[논문 리뷰] Estimating the number of infections and the impact of non-pharmaceutical interventions on COVID-19 in European countries: technical description update

Following the emergence of a novel coronavirus (SARS-CoV-2) and its spread outside of China, Europe has experienced large epidemics. In response, many European countries have implemented unprecedented non-pharmaceutical interventions including case isolation, the closure of schools and universities, banning of mass gatherings and/or public events, and most recently, wide-scale social distancing including local and national lockdowns.
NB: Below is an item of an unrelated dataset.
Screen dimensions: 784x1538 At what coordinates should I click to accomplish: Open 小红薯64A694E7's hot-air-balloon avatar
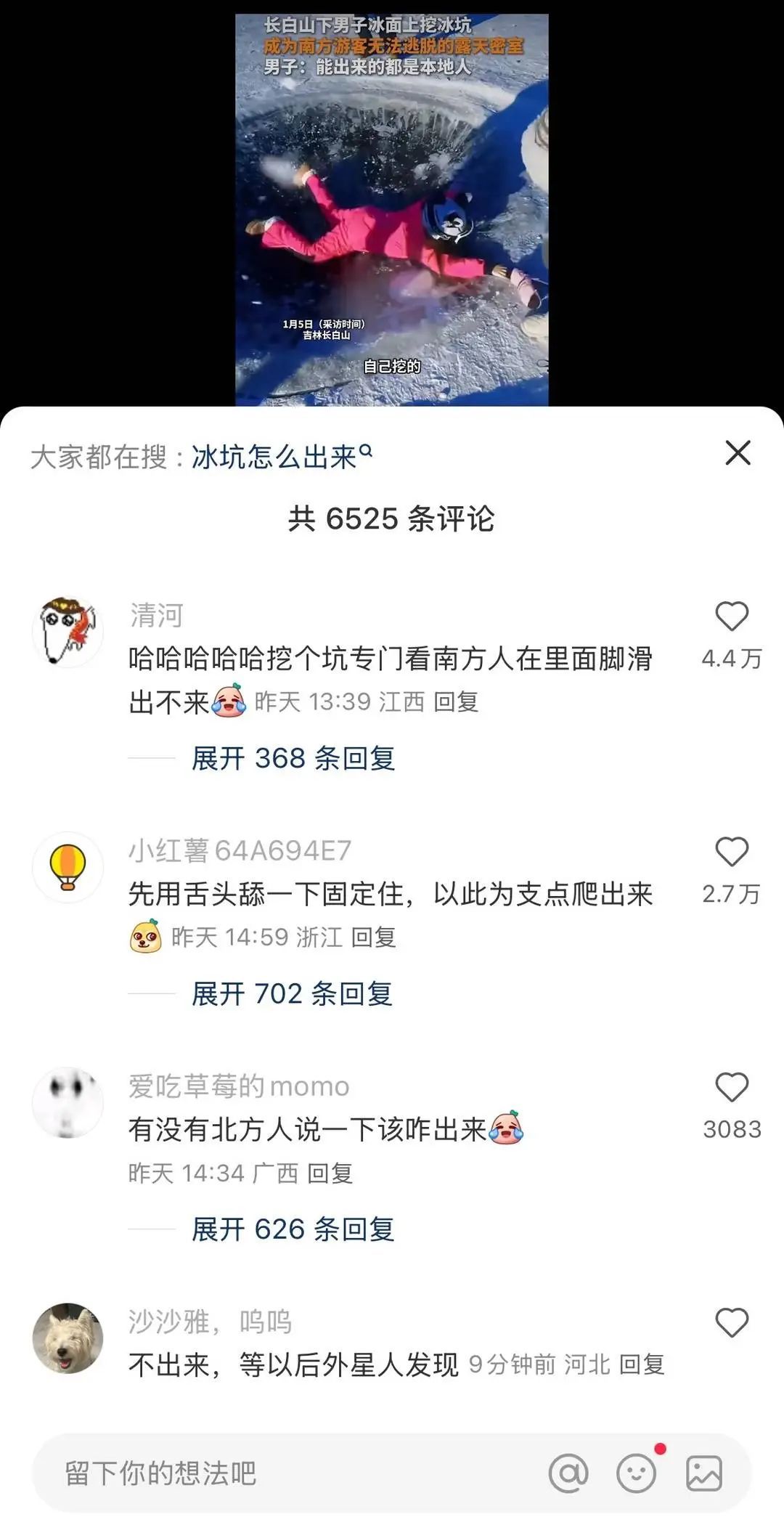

In this technical update, we extend a semi-mechanistic Bayesian hierarchical model that infers the impact of these interventions and estimates the number of infections over time. Our methods assume that changes in the reproductive number - a measure of transmission - are an immediate response to these interventions being implemented rather than broader gradual changes in behaviour. Our model estimates these changes by calculating backwards from temporal data on observed to estimate the number of infections and rate of transmission that occurred several weeks prior, allowing for a probabilistic time lag between infection and death. In this update we extend our original model [Flaxman, Mishra, Gandy et al 2020, Report #13, Imperial College London] to include (a) population saturation effects, (b) prior uncertainty on the infection fatality ratio, (c) a more balanced prior on intervention effects and (d) partial pooling of the lockdown intervention covariate. We also (e) included another 3 countries (Greece, the Netherlands and Portugal). The model code is available at https://github.com/ImperialCollegeLondon/covid19model/ We are now reporting the results of our updated model online at https://mrc-ide.github.io/covid19estimates/ We estimated parameters jointly for all M=14 countries in a single hierarchical model. Inference is performed in the probabilistic programming language Stan using an adaptive Hamiltonian Monte Carlo (HMC) sampler.